*** DATASET EXCERPTS ***

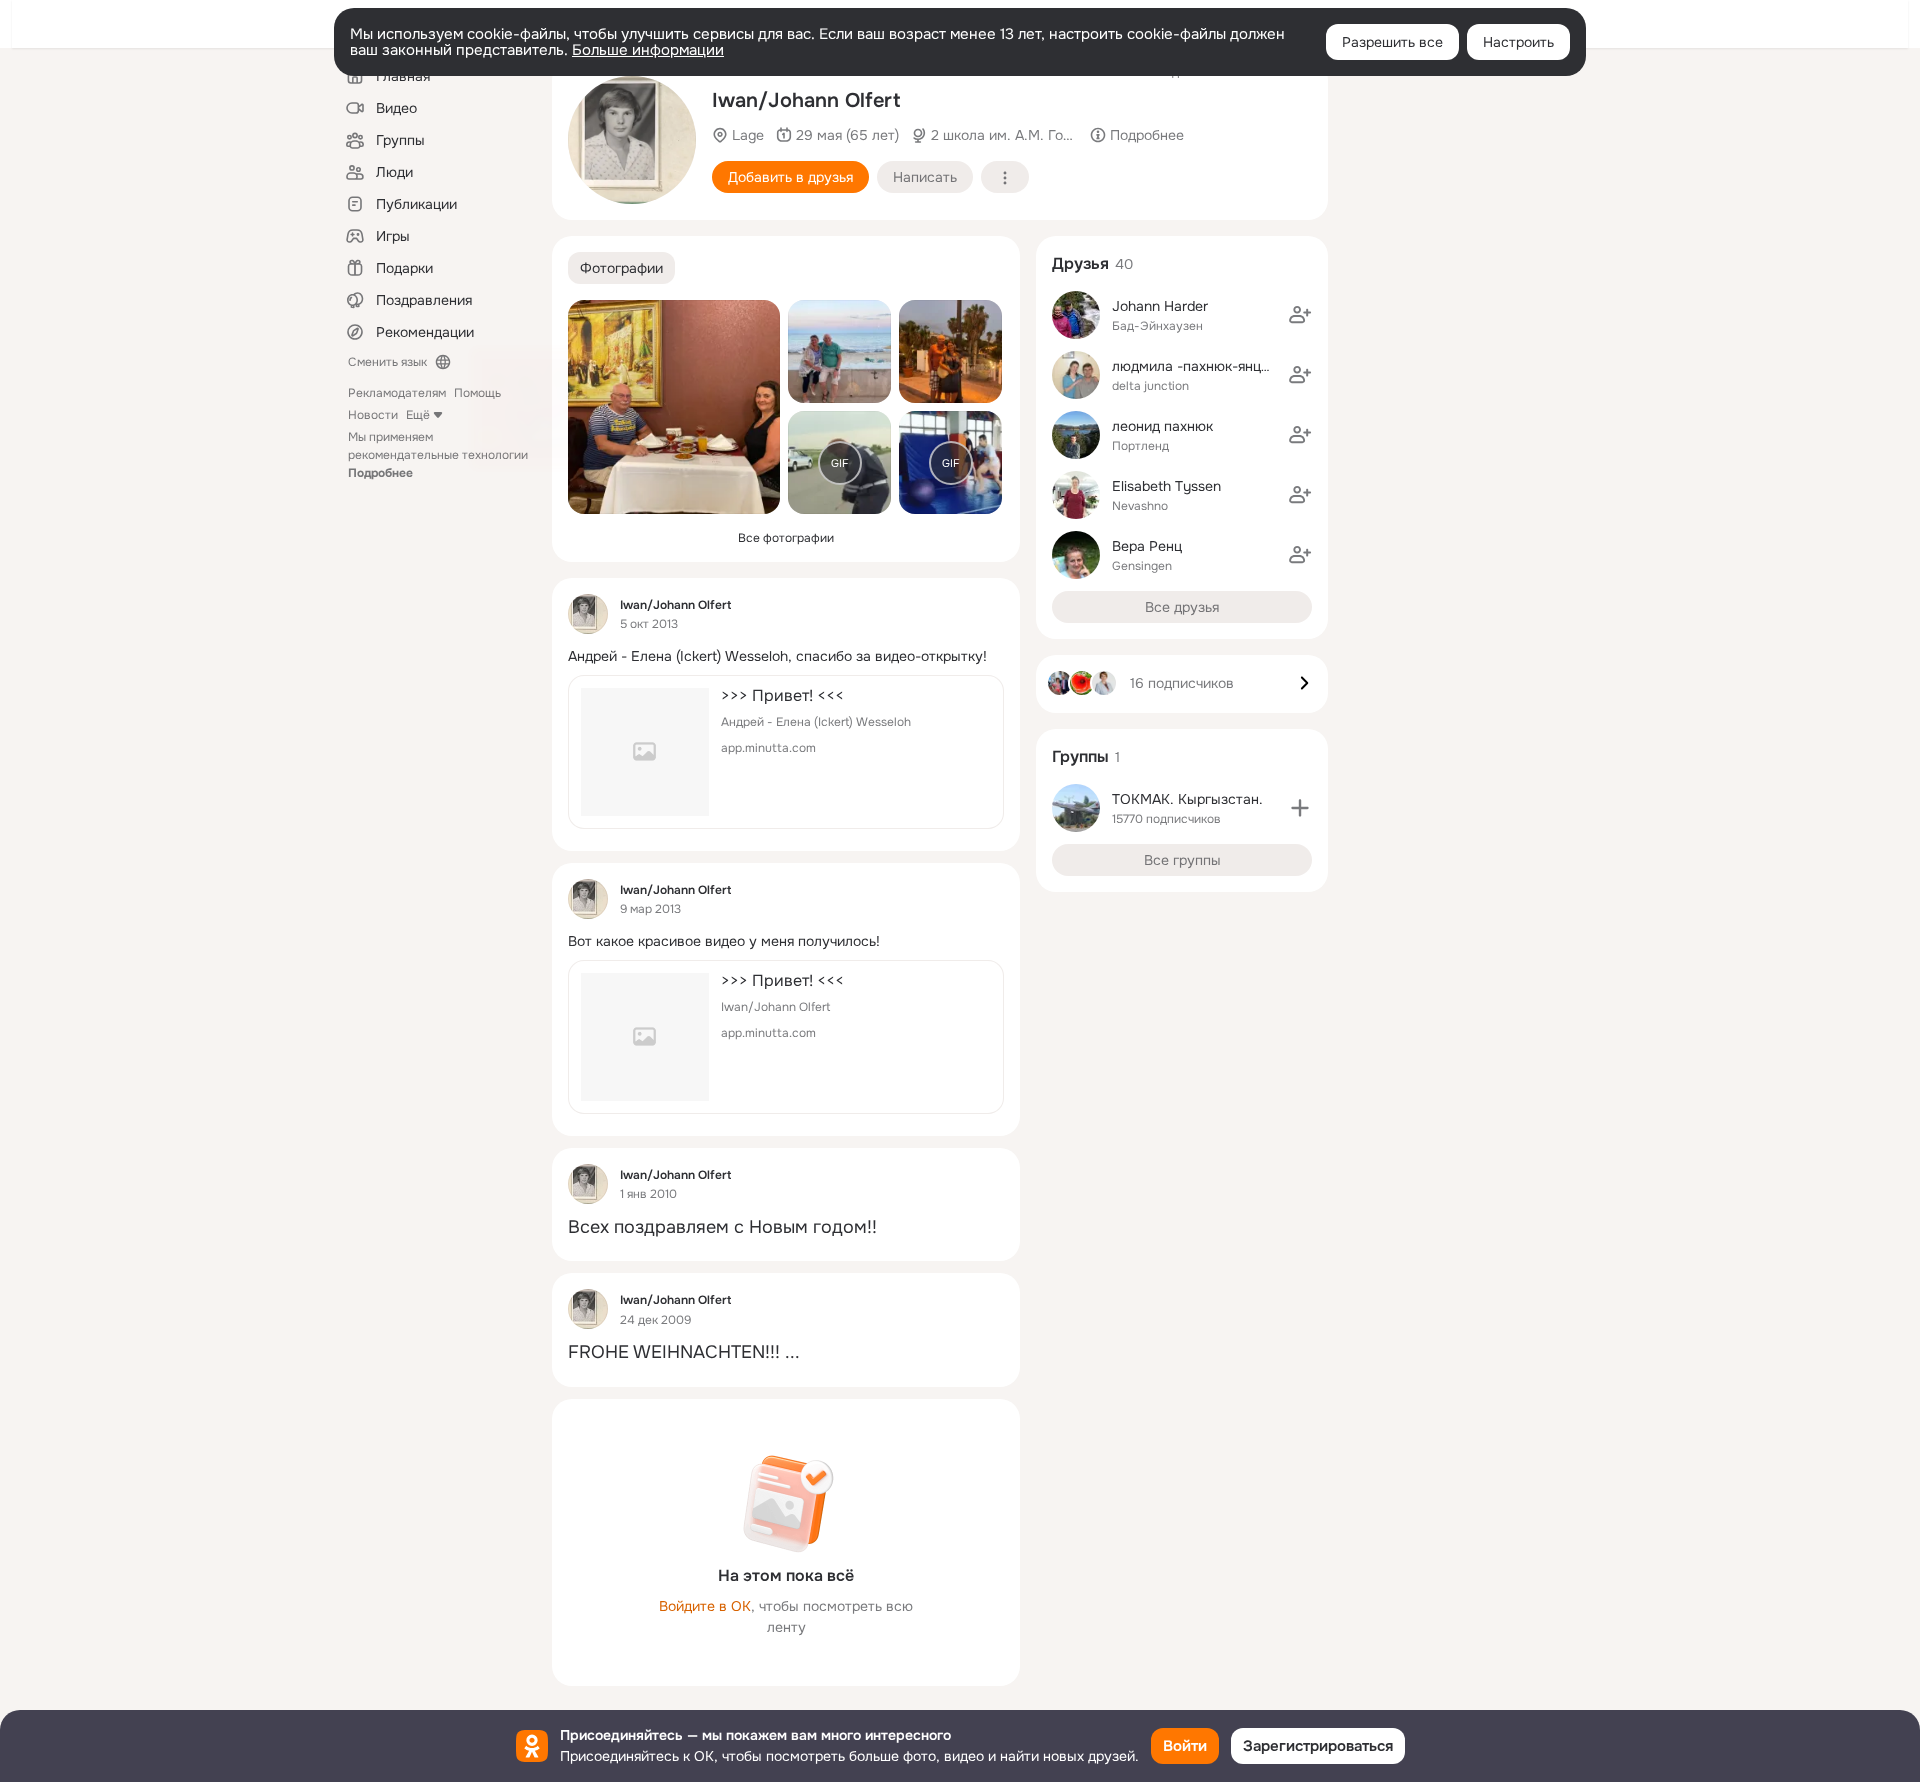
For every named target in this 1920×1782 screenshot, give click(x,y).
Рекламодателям (397, 393)
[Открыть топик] (786, 656)
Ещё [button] (418, 415)
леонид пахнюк (1162, 426)
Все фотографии (786, 538)
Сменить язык (387, 362)
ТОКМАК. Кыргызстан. (1187, 799)
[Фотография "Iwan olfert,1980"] (632, 140)
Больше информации (648, 50)
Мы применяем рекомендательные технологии (438, 455)
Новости (373, 415)
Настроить (1518, 42)
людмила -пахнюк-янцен (1194, 366)
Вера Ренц (1147, 546)
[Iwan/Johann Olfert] (588, 614)
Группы (1080, 756)
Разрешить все (1392, 42)
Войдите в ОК (705, 1606)
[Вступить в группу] (1300, 808)
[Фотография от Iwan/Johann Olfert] (674, 407)
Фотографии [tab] (621, 268)
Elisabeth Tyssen (1166, 486)
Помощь (477, 393)
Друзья (1080, 263)
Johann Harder (1160, 306)
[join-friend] (1300, 315)
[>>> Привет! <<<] (786, 752)
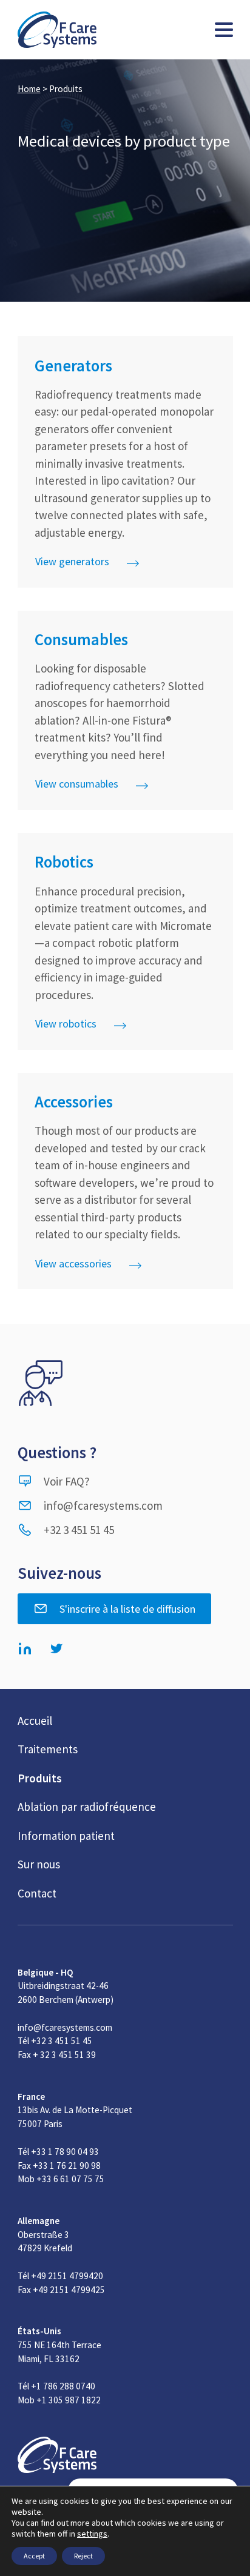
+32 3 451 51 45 (79, 1529)
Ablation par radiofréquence (87, 1806)
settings (92, 2533)
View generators (72, 561)
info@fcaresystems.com (103, 1505)
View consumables (76, 784)
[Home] (57, 30)
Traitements (48, 1749)
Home (29, 89)
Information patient (66, 1835)
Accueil (35, 1720)
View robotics (65, 1024)
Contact (37, 1893)
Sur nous (39, 1864)
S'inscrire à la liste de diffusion (127, 1609)
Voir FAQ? (67, 1481)
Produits (40, 1778)
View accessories (73, 1263)
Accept (34, 2555)
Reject (83, 2555)
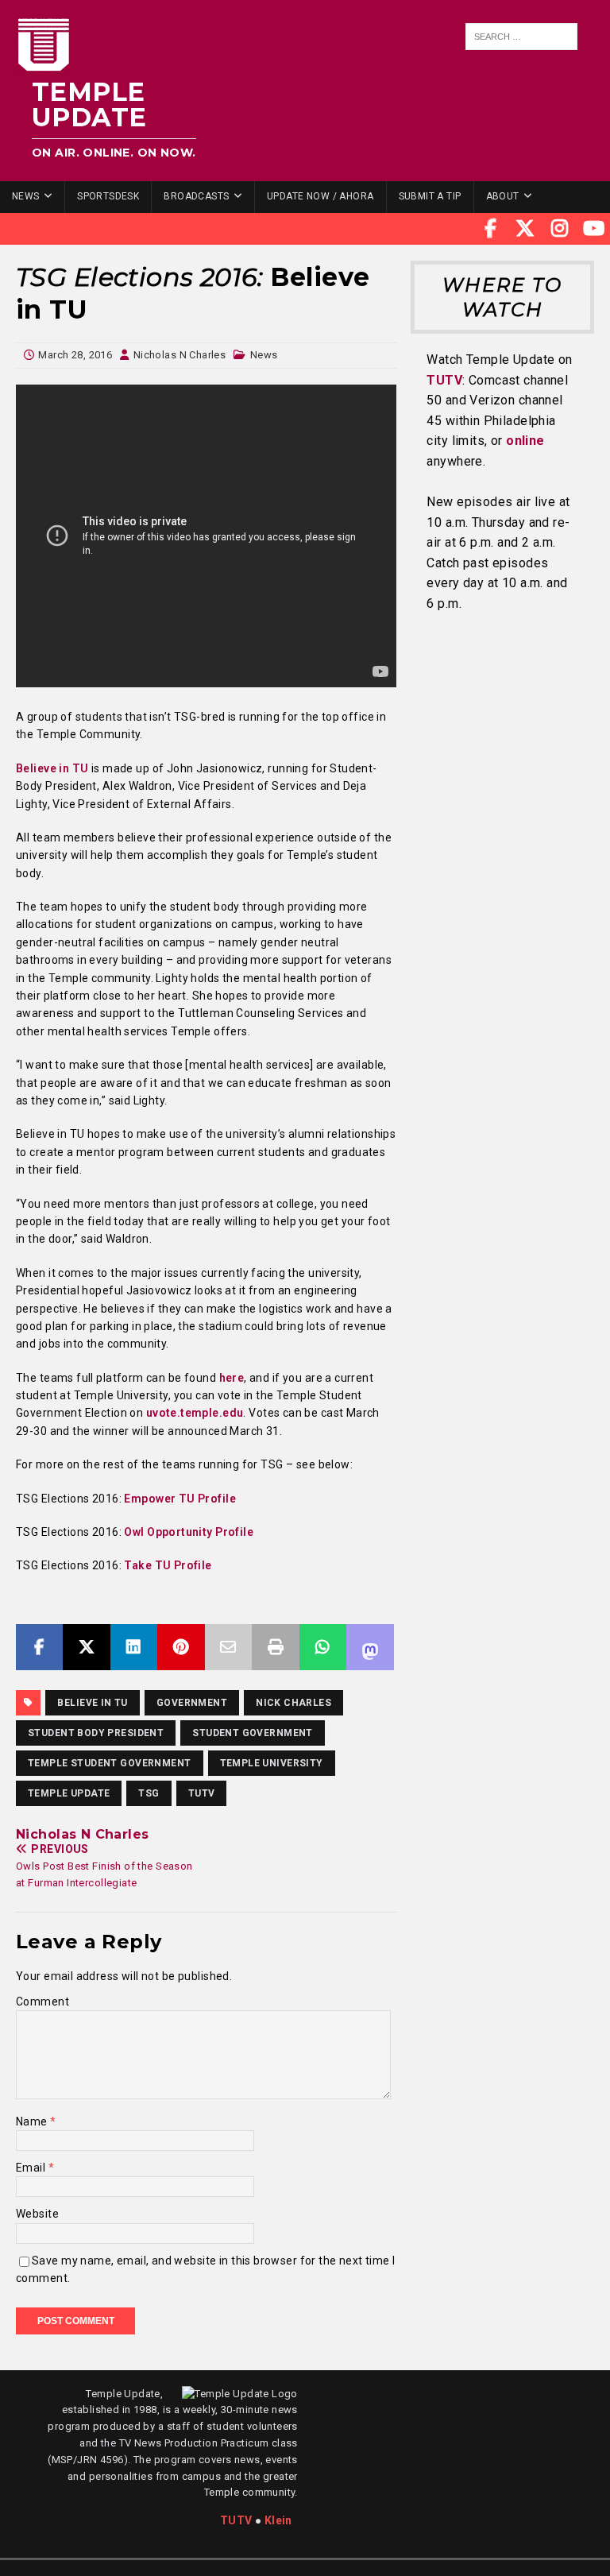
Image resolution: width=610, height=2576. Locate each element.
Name (33, 2121)
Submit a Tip (430, 196)
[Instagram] (560, 229)
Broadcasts (196, 196)
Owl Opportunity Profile (188, 1532)
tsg (148, 1793)
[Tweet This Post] (86, 1647)
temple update (69, 1793)
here (232, 1377)
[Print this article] (275, 1647)
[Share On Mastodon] (369, 1647)
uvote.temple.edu (195, 1412)
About (502, 196)
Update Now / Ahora (320, 196)
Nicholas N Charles (179, 355)
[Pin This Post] (180, 1647)
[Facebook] (491, 229)
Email (32, 2167)
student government (252, 1733)
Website (37, 2213)
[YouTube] (594, 229)
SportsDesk (108, 196)
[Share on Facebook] (39, 1647)
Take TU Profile (167, 1565)
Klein (278, 2520)
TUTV (201, 1793)
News (26, 196)
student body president (96, 1733)
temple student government (109, 1763)
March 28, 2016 (75, 355)
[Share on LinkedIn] (133, 1647)
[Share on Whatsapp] (322, 1647)
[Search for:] (522, 36)
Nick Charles (293, 1702)
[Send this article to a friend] (228, 1647)
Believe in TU (52, 768)
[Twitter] (525, 229)
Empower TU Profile (180, 1498)
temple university (271, 1763)
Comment (42, 2001)
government (191, 1702)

*** End of DATASET EXCERPTS ***

# WHAT THIS TASK INVOLVES
Out of the entries, pull every line that mentions "Фотография".

# RESULT FOR THIS EXERCISE
[Фотография "Iwan olfert,1980"] (632, 140)
[Фотография от Iwan/Johann Olfert] (674, 407)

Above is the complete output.